2) Variations in the ultraviolet component. The UV component varies by more than the total, so if UV were for some (as yet unknown) reason having a disproportionate effect, this might explain a larger solar signal in climate.

3) Effects mediated by changes in cosmic rays (which are affected by the solar wind) such as changes in cloud cover.

Early research attempted to find a correlation between weather and sunspot activity, mostly without notable success.[5][14] Later research has concentrated more on correlating solar activity with global temperature.

Crucial to the understanding of possible solar impact on terrestrial climate is accurate measurement of solar forcing. Unfortunately accurate measurement of incident solar radiation is only available since the satellite era, and even that is open to dispute: different groups find different values, due to different methods of cross-calibrating measurements taken by instruments with different spectral sensitivity.[1] Scafetta and Willson found significant variations of solar luminosity between 1980 and 2000.[55] But Lockwood and Frohlich[56] find that solar forcing has declined since 1987.






*Effect on global warming*
The Intergovernmental Panel on Climate Change (IPCC) Third Assessment Report (TAR) concluded that the measured magnitude of recent solar variation is much smaller than the amplification effect due to greenhouse gases but acknowledges in the same report that there is a low level of scientific understanding with respect to solar variation.[57][58]

Estimates of long-term solar irradiance changes have decreased since the TAR. However, empirical results of detectable tropospheric changes have strengthened the evidence for solar forcing of climate change. The most likely mechanism is considered to be some combination of direct forcing by changes in total solar irradiance, and indirect effects of ultraviolet (UV) radiation on the stratosphere. Least certain are indirect effects induced by galactic cosmic rays.[2]

In 2002, Lean et al.[59] stated that while "There is ... growing empirical evidence for the Sun's role in climate change on multiple time scales including the 11-year cycle", "changes in terrestrial proxies of solar activity (such as the 14C and 10Be cosmogenic isotopes and the aa geomagnetic index) can occur in the absence of long-term (i.e., secular) solar irradiance changes ... because the stochastic response increases with the cycle amplitude, not because there is an actual secular irradiance change." They conclude that because of this, "long-term climate change may appear to track the amplitude of the solar activity cycles," but that "Solar radiative forcing of climate is reduced by a factor of 5 when the background component is omitted from historical reconstructions of total solar irradiance ...This suggests that general circulation model (GCM) simulations of twentieth century warming may overestimate the role of solar irradiance variability." More recently, a study and review of existing literature published in Nature in September 2006 suggests that the evidence is solidly on the side of solar brightness having relatively little effect on global climate, with little likelihood of significant shifts in solar output over long periods of time.[11][60] Lockwood and Fröhlich, 2007, find that there "is considerable evidence for solar influence on the Earth's pre-industrial climate and the Sun may well have been a factor in post-industrial climate change in the first half of the last century," but that "over the past 20 years, all the trends in the Sun that could have had an influence on the Earth's climate have been in the opposite direction to that required to explain the observed rise in global mean temperatures."[61]

A paper by Benestad and Schmidt[62] concludes that "the most likely contribution from solar forcing a global warming is 7 ± 1% for the 20th century and is negligible for warming since 1980." This paper disagrees with the conclusions of a Scafetta and West study,[63] who claim that solar variability has a significant effect on climate forcing. Based on correlations between specific climate and solar forcing reconstructions, they argue that a "realistic climate scenario is the one described by a large preindustrial secular variability (e.g., the paleoclimate temperature reconstruction by Moberg et al.)[64] with the total solar irradiance experiencing low secular variability (as the one shown by Wang et al.).[65] Under this scenario, according to Scafetta and West, the Sun might have contributed 50% of the observed global warming since 1900.[10] Stott et al. estimate that the residual effects of the prolonged high solar activity during the last 30 years account for between 16% and 36% of warming from 1950 to 1999.[66]


----------



## flacaltenn (Aug 16, 2013)

PROVIDED MATERIAL ::
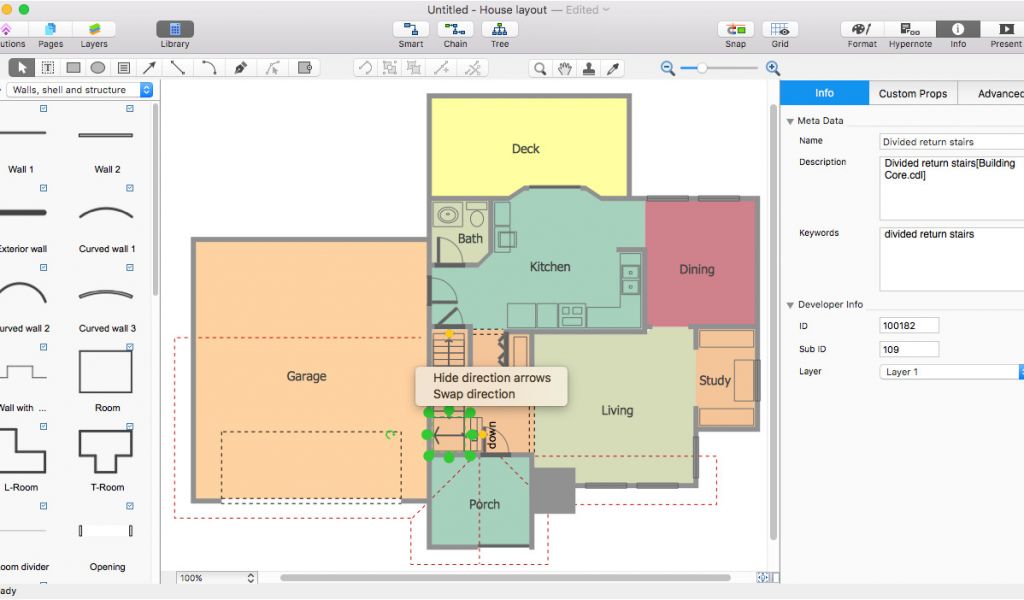Choose Swap direction from the context menu
The width and height of the screenshot is (1024, 600).
474,394
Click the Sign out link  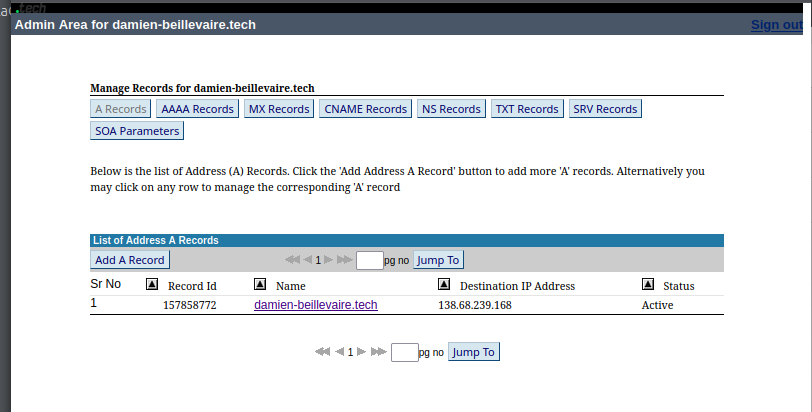(x=776, y=24)
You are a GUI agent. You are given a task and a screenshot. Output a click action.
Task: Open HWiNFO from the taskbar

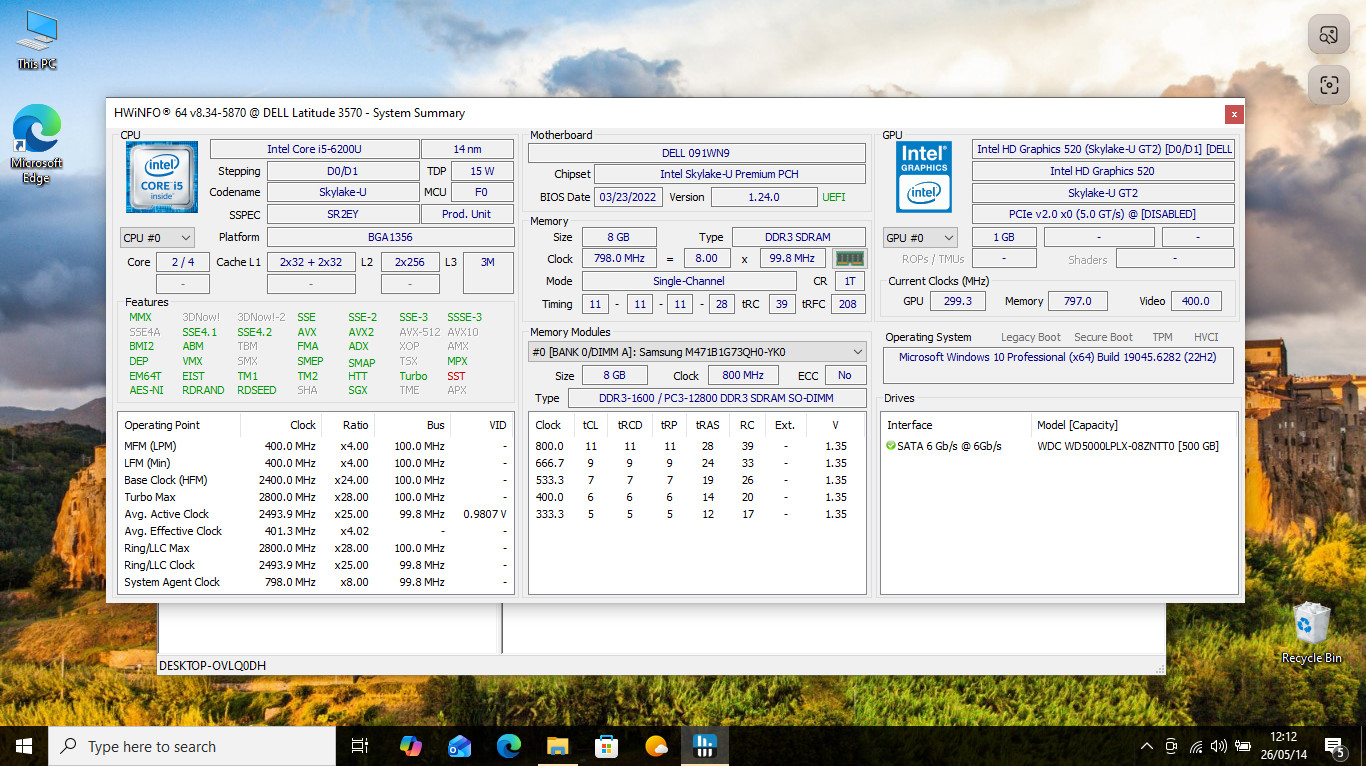click(x=704, y=746)
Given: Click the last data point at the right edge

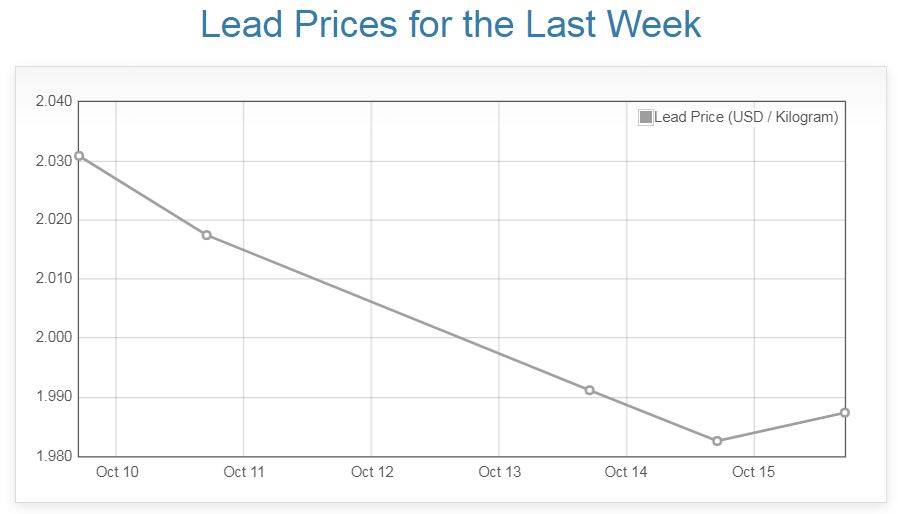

TASKS TO COMPLETE ::
1 – According to the passage on solar variation and climate, what share of 20th-century global warming do Benestad and Schmidt give as the most likely contribution from solar forcing?
2 – Please extend the passage on solar variation and climate, picking up right after its final line.
The entries aren't needed for anything here.

WRITTEN ANSWERS ::
1 – 7 ± 1%

2 –
Abraham3 said:


> From Wikipedia "Solar Irradiance"
> 
> In contrast to older reconstructions,[39] most recent reconstructions of total solar irradiance point to an only small increase of only about 0.05% to 0.1% between Maunder Minimum and the present.[40][41][42]
> 
> ...



Starting to lose faith in you Abraham.. Thought you were sharper... What is the current W/M2 of solar irradiation? About 1366 isn't it? And what is 0.1% of 1366? 

How does 1.37 W/m2 compare to the IPCC claim? That's about 0.7W/m2 at the surface SINCE MMin and at least 0.4W/m2 in the historical timeframe of that shoddy IPCC propaganda piece.. 

Do you understand how stupid it is to DEFEND this serious omission from the "OFFICIAL" AGW literature? And the FORGERY of that number that appears in your IPCC chart above?

Just tell me that the Warmer Clergy doesn't WANT the debate to use REAL numbers for TSI --- and we can move on a more pleasant matters.. And you TRUST THEM so explicitly that you will LEAP on little factoids like the one you offered in this post --- without even sanity checking it..


----------



## flacaltenn (Aug 16, 2013)

Abraham3 said:


> flacaltenn said:
> 
> 
> > Abraham3 said:
> ...



I answered the IPCC question above.. They lie.. On purpose.. 

"You want importance to the Arctic" --- means a technical paper that describes HOW ocean heat ENDS up in the Arctic. The MIT/UConn paper describes how it's NOT "globally averaged ocean temperatures" at any depth that drives the warm water currents ---- but temperature DIFFERENTIALS between equator and pole that moves the heat. Stupid reasoning like that in the Trenberth article for this thread LOSES the meaning of the physical process that DRIVES this differential by stupidly AVERAGING every ounce of ocean water. (if you really believe they accounted for every ounce of seawater all over the globe in the 1st place).. 

SIExtents are not meaningless.. But defining "ICED" as 15% of the surface volume is stupid.
Any patch with 15% ice IS GONNA MELT in the summertime. It's just a few cubes floating at the whims of weather and current. I did a stint in Earth Satellite Image processing. We did surveys on everything imaginable, from trees to asphalt to urban heat island measurements. And you could change the report just by making new definitions.. 

The light is almost gone from the Arctic now. The peak was almost 60 days ago.. The excitement is pretty much over for another 8 months..


----------



## flacaltenn (Aug 16, 2013)

Abraham3 said:


> *Solar variation and climate*
> 
> Both long-term and short-term variations in solar activity are hypothesized to affect global climate, but it has proven extremely challenging to directly quantify the link between solar variation and the earth's climate.[54] The topic continues to be a subject of active study.
> 
> ...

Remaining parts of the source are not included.